Stored items
• • • • •
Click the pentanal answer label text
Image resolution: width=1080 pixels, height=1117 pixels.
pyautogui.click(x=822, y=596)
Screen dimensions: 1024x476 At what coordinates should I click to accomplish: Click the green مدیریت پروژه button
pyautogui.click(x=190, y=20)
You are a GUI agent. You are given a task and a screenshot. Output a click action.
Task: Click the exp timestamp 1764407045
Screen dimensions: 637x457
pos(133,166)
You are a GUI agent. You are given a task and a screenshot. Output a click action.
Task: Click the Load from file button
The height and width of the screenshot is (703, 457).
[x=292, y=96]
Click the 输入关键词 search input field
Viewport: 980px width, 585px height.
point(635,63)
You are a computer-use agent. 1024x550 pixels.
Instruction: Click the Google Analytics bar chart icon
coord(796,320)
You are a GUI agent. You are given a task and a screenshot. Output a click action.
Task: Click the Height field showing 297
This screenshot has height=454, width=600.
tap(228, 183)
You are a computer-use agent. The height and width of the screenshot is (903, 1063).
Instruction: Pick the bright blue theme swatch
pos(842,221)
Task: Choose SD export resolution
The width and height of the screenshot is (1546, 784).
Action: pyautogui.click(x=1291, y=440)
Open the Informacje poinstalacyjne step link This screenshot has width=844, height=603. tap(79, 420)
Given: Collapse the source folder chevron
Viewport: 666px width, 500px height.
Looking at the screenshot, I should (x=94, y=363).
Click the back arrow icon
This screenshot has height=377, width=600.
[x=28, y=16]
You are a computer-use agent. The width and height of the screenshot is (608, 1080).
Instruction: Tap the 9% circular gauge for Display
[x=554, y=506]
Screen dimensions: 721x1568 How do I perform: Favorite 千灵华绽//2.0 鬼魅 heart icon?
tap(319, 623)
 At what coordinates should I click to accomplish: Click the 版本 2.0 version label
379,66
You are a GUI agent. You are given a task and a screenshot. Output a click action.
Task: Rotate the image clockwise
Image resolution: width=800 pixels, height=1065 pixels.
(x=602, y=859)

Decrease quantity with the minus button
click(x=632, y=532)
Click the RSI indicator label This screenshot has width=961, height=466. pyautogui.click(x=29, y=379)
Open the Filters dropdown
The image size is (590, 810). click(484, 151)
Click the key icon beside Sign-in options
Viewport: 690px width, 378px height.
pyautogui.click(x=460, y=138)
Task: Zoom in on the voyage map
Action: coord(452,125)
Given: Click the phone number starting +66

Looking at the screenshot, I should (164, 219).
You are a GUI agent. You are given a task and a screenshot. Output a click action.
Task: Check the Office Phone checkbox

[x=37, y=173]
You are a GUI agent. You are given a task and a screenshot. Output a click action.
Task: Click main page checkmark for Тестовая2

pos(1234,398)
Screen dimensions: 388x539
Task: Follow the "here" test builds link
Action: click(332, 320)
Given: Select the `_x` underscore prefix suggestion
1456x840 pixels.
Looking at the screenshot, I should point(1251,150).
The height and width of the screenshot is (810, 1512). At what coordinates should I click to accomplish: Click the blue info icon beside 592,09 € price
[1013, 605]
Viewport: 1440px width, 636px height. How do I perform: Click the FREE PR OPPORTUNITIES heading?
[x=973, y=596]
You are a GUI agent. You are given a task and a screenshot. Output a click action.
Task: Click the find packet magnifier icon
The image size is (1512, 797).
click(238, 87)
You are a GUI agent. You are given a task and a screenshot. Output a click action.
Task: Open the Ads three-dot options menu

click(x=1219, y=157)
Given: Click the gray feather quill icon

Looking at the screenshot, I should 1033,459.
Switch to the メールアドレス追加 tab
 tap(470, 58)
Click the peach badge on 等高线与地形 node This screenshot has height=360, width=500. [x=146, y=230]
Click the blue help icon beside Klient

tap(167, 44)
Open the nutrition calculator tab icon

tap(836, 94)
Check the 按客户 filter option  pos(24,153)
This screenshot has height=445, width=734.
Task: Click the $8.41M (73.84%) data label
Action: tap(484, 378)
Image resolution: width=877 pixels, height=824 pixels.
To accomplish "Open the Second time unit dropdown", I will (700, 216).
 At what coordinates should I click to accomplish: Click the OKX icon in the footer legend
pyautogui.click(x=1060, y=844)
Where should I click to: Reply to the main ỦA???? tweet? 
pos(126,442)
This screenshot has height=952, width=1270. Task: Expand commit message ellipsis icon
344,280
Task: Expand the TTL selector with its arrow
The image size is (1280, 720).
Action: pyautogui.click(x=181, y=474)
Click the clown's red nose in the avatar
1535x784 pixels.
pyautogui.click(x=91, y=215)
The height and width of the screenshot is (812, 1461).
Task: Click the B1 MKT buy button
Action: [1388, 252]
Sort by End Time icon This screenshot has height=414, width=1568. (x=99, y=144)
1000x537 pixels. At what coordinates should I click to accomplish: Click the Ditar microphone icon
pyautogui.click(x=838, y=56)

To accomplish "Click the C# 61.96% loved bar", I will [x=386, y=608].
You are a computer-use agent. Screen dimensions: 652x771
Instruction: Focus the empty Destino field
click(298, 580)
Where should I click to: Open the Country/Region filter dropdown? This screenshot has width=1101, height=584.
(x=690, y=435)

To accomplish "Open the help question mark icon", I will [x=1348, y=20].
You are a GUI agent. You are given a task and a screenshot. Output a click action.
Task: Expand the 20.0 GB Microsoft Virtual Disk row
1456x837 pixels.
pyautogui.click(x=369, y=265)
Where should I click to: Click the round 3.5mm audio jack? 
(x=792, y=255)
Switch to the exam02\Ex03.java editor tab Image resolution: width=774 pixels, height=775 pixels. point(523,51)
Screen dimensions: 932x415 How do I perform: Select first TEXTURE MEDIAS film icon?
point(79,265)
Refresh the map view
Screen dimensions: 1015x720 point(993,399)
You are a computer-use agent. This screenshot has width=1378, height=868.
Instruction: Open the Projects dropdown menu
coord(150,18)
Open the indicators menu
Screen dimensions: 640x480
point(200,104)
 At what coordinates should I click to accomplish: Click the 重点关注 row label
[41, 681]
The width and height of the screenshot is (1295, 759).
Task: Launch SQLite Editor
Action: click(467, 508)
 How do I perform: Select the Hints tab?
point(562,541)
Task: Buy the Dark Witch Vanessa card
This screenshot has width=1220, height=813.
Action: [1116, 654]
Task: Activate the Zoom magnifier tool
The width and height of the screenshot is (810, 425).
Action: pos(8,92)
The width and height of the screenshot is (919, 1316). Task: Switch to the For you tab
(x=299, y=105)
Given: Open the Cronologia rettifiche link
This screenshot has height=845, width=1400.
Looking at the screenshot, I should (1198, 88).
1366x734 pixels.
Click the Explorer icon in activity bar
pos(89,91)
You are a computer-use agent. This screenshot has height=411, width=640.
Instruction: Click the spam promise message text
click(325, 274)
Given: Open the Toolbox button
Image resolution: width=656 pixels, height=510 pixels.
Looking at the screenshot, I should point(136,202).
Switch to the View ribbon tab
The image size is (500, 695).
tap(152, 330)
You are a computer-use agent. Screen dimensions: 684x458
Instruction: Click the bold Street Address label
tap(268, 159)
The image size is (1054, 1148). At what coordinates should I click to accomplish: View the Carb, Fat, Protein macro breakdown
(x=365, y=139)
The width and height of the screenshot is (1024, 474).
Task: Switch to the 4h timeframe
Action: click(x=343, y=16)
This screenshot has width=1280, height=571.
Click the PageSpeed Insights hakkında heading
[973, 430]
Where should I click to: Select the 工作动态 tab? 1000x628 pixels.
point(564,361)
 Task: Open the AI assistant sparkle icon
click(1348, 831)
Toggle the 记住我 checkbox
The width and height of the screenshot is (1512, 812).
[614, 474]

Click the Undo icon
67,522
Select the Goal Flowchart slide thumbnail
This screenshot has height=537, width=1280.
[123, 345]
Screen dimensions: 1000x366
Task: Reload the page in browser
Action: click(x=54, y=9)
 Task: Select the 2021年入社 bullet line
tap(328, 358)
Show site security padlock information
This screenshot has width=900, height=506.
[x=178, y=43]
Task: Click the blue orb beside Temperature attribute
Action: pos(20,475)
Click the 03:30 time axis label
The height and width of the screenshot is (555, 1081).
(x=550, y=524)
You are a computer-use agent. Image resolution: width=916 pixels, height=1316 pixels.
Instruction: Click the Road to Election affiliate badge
• • • • •
Take the lines above from the one containing "1535x784 pixels." to the one containing "Sort by End" and retype them exactly, both ends included, with nothing added.

1535x784 pixels.
pyautogui.click(x=91, y=215)
The height and width of the screenshot is (812, 1461).
Task: Click the B1 MKT buy button
Action: [1388, 252]
Sort by End Time icon This screenshot has height=414, width=1568. (x=99, y=144)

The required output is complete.